Exercise directions: Look for the line containing "Where should I click to: Click the Total" in the records below. Then output it and all the lines that follow, exactly and without any others.

Stored records:
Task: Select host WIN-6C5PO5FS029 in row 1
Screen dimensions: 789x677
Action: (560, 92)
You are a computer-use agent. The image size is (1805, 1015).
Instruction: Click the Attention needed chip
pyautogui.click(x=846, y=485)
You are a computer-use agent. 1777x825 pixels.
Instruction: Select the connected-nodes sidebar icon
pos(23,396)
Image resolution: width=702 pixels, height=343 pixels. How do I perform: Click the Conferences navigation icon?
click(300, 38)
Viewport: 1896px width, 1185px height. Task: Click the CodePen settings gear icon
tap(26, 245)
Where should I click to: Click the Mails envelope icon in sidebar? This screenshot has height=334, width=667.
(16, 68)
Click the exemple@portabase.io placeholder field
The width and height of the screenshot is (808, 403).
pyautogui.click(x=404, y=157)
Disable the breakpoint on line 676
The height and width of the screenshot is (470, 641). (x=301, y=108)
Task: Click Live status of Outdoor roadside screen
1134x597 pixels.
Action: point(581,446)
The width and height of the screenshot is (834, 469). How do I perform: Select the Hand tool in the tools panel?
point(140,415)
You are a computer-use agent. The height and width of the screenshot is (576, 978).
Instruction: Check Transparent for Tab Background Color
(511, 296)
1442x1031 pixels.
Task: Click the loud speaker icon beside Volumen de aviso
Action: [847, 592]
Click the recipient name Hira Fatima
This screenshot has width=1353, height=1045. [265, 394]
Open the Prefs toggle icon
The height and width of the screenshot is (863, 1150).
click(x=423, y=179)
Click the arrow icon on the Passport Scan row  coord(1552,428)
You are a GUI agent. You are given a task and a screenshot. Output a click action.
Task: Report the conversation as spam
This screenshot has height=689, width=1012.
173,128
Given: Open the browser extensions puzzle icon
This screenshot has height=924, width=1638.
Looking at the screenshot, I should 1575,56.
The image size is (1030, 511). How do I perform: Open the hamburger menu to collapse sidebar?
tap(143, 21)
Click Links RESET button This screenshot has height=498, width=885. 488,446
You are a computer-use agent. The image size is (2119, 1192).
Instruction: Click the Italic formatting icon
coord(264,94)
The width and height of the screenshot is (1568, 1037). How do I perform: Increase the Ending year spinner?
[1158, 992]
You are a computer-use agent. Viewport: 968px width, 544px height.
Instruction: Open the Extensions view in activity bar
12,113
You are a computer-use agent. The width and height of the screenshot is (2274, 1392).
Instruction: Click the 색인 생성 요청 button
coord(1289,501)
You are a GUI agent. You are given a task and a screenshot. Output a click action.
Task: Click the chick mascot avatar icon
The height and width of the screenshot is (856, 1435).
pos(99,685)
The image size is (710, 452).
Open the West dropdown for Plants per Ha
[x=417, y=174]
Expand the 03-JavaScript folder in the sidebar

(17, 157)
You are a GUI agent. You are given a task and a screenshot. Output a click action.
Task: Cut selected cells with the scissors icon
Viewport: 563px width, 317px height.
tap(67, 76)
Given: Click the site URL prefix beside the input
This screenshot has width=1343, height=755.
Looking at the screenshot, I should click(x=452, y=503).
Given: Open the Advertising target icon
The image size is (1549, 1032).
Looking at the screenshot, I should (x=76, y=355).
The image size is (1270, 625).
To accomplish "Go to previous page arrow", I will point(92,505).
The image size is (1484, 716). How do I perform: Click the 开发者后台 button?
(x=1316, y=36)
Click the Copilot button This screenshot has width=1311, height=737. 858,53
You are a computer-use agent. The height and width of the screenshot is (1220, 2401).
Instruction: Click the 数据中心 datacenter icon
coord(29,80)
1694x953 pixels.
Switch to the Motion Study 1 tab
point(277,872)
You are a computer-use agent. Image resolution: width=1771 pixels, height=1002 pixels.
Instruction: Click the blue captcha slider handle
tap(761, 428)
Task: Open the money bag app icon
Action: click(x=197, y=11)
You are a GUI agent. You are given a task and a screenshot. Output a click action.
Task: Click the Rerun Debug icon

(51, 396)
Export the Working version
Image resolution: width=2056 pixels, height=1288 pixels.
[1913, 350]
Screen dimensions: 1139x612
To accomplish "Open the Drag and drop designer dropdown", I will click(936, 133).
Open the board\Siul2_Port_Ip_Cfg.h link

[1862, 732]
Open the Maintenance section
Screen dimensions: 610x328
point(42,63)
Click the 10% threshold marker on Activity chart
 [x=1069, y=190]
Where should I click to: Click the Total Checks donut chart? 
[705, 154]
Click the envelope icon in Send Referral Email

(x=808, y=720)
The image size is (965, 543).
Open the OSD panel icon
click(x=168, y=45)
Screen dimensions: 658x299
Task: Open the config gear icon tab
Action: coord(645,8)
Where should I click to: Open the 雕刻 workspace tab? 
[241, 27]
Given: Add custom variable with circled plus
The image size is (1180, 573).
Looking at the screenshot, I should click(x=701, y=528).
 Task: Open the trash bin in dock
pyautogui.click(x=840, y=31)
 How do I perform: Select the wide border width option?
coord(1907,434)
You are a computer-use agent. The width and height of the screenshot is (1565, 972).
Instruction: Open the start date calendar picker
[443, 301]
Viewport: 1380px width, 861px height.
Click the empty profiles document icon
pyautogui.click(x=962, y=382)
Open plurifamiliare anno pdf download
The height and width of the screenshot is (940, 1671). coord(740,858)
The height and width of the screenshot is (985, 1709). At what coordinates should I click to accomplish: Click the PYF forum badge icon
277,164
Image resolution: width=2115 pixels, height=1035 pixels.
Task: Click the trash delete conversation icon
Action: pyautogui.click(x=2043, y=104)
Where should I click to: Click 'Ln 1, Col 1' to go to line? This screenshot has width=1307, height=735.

Task answer:
Where should I click to: Click the Total Checks donut chart? 
[705, 154]
Click the envelope icon in Send Referral Email

(x=808, y=720)
The image size is (965, 543).
Open the OSD panel icon
click(x=168, y=45)
Screen dimensions: 658x299
Task: Open the config gear icon tab
Action: coord(645,8)
Where should I click to: Open the 雕刻 workspace tab? 
[241, 27]
Given: Add custom variable with circled plus
The image size is (1180, 573).
Looking at the screenshot, I should click(x=701, y=528).
 Task: Open the trash bin in dock
pyautogui.click(x=840, y=31)
 How do I perform: Select the wide border width option?
coord(1907,434)
You are a computer-use agent. The width and height of the screenshot is (1565, 972).
Instruction: Open the start date calendar picker
[443, 301]
Viewport: 1380px width, 861px height.
Click the empty profiles document icon
pyautogui.click(x=962, y=382)
Open plurifamiliare anno pdf download
The height and width of the screenshot is (940, 1671). coord(740,858)
The height and width of the screenshot is (985, 1709). At what coordinates should I click to accomplish: Click the PYF forum badge icon
277,164
Image resolution: width=2115 pixels, height=1035 pixels.
Task: Click the trash delete conversation icon
Action: pyautogui.click(x=2043, y=104)
Where should I click to: Click 'Ln 1, Col 1' to go to line? This screenshot has width=1307, height=735.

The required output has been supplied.